Mi chiedo: che mondo è dove per non perdere due minuti si nega un diritto a una donna in evidente stato si gravidanza? Se la signora non voleva essere sorpassata da una donna incinta non doveva mettersi in coda lì. E poi mica l'ho inventata io quella cassa...non voglio niente di più del piccolo diritto che mi spetta. E' chiedere troppo? Io sinceramente ci sono rimasta molto male, tanto che ci sto ancora rimuginando su.

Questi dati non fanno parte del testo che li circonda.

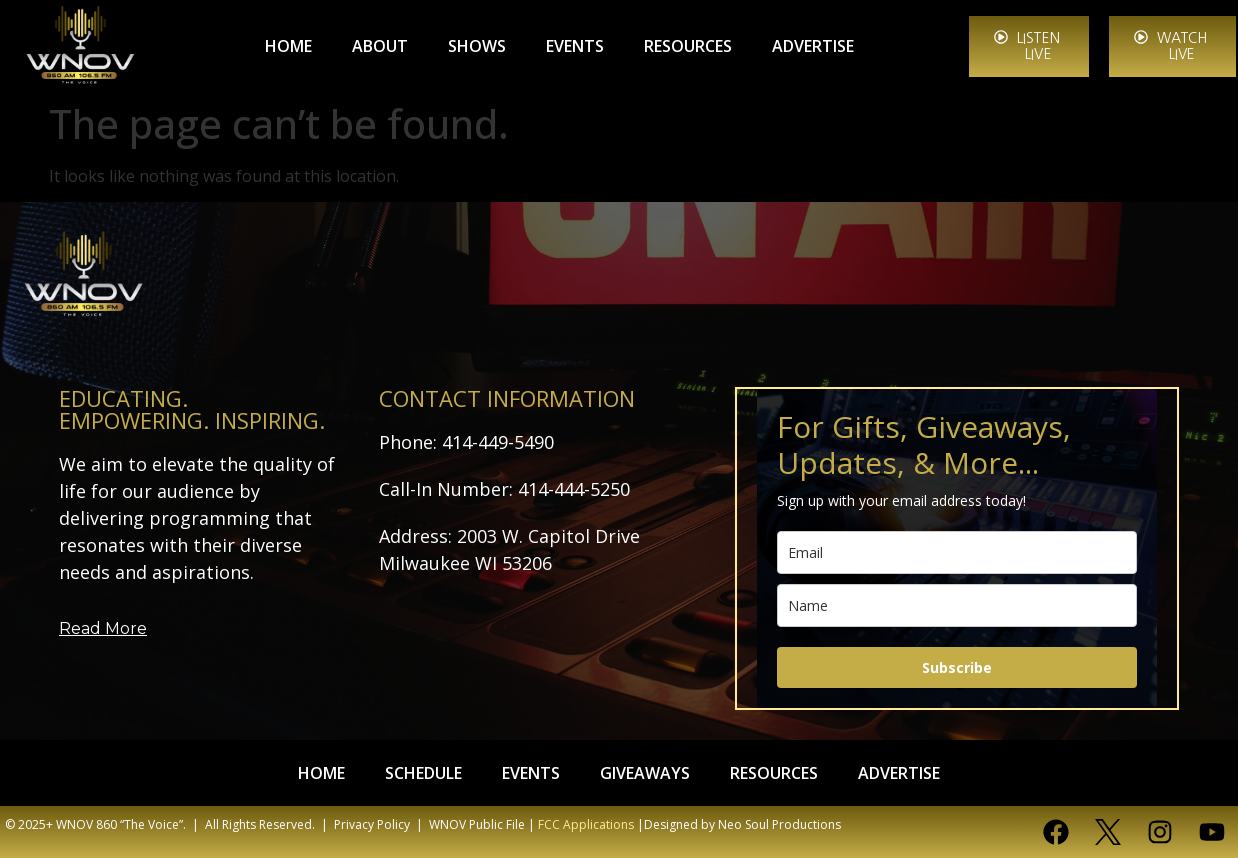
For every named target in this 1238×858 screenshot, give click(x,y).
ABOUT (380, 46)
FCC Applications (586, 824)
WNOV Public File (477, 824)
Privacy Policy (372, 824)
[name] (957, 605)
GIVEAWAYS (645, 773)
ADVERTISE (813, 46)
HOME (288, 46)
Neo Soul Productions (779, 824)
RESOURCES (688, 46)
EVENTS (575, 46)
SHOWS (477, 46)
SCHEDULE (423, 773)
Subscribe (957, 667)
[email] (957, 552)
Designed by (679, 824)
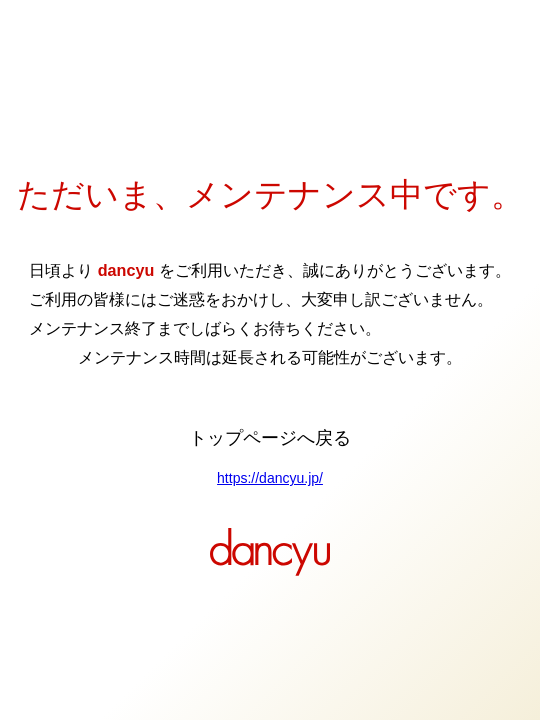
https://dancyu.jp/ (270, 478)
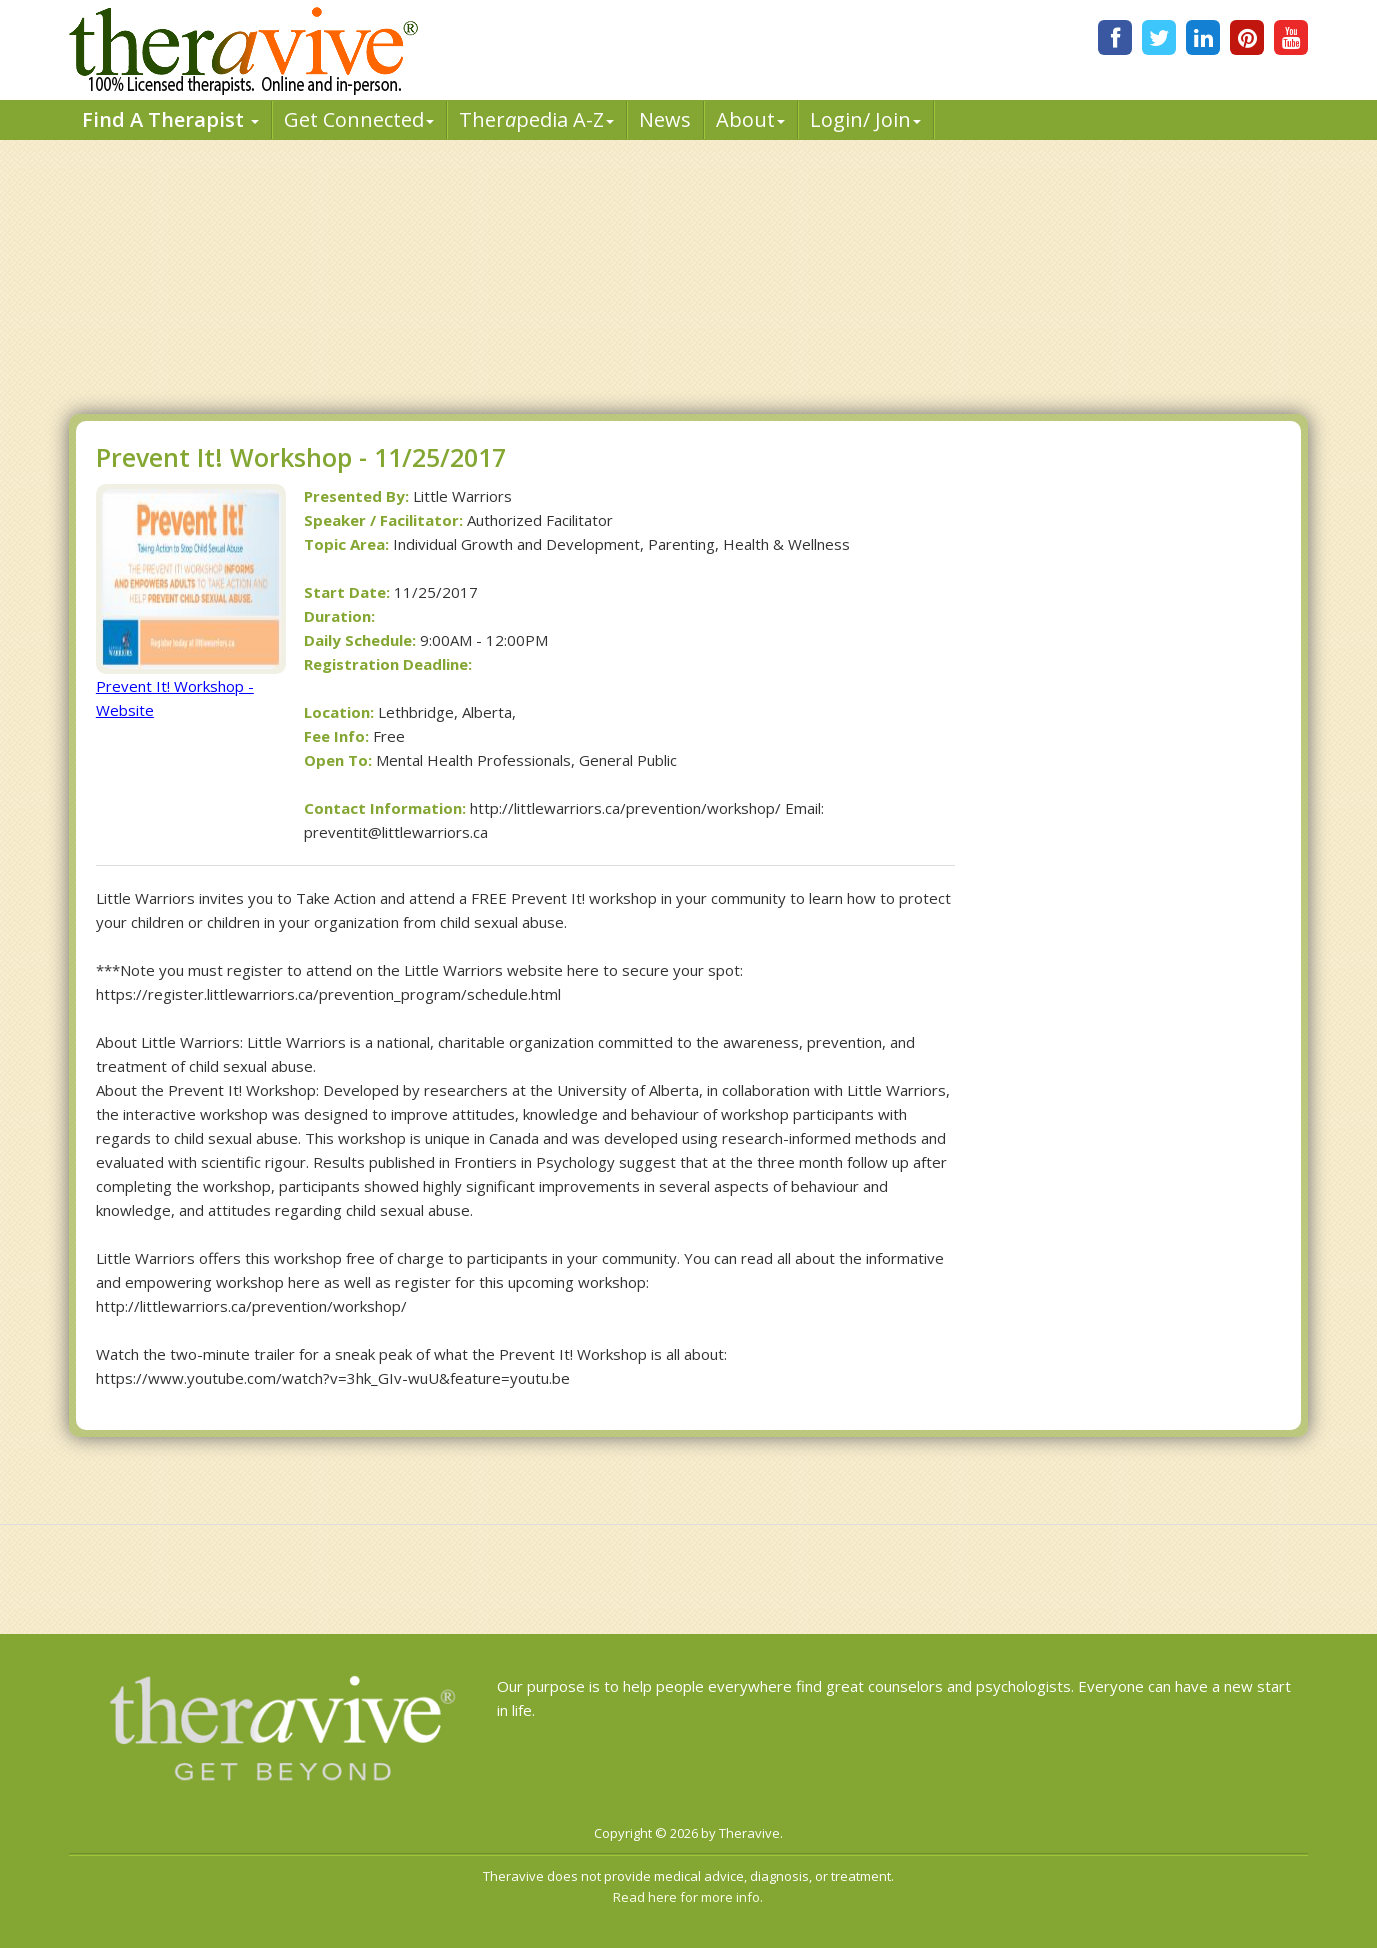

Mi sembra che intorno a me la gentilezza e l'educazione scarseggino. Io non voglio vantarmi di niente (anche perchè non è una cosa di cui vantarsi, è semplicemente normalità) ma quando non ero incinta lasciavo passare le pancione con un sorriso. Mi fermo per far attraversare le persone sulle strisce pedonali. Non ho mai parcheggiato sul posto riservato ai disabili nè mai lo farei. Se in pizzeria mi accorgo che il conto è sbagliato perchè mancano i due dolci, lo dico. Se nel mio negozio qualcuno pagandomi si sbaglia e mi dà qualcosa in più, lo dico. Nell'autobus lascio il posto agli anziani.

Invece intorno a me vedo gente chiusa nella sua arroganza. Tutti che hanno paura che qualcuno possa passar loro avanti, perchè oggi essere gentili è sinonimo di coglioni.
Forse esagero...ma ci rifletto spesso.


giovedì 4 aprile 2013

spazio per te

stasera seduta sul divano ad aspettare che l'azienda dove lavora rilasci mio marito ho sentito dei piccoli colpetti sulla pancia, sembrava come il battito cardiaco, piccoli colpetti ritmici che sono durati circa un minuto. All'inizio mi sono impaurita perchè era un tipo di movimento che non avevo mai sentito poi ho pensato...sarà mica il famoso singhiozzo che molte mamme mi hanno descritto?

Piccola mia col singhiozzo! Stai crescendo davvero tanto, ogni giorno fai progressi lì dentro e prendi sempre più spazio dentro di me. E prendi spazio nella mia mente, nelle mie emozioni, nel mio corpo (ormai digerire è diventata un'impresa, chissà dove mi hai schiacciato lo stomaco!) e in casa. Sabato andremo ad ordinare il lettino e il fasciatoio, abbiamo scelto la Foppapedretti in legno bianco. Il lettino lo metteremo in camera con noi anche perchè non abbiamo un'altra stanza... per ora saresti stata con noi lo stesso, quando sarai più grande vedremo. Il fasciatoio invece andrà in bagno al posto della lavatrice che sposteremo nella veranda. Abbiamo ancora un po' di lavori da fare! Imbiancheremo casa e faremo un po' di spostamenti in camera per fare spazio al tuo lettino. L'armadio lo abbiamo già fatto nuovo e le tue cose occupano già un intero ripiano!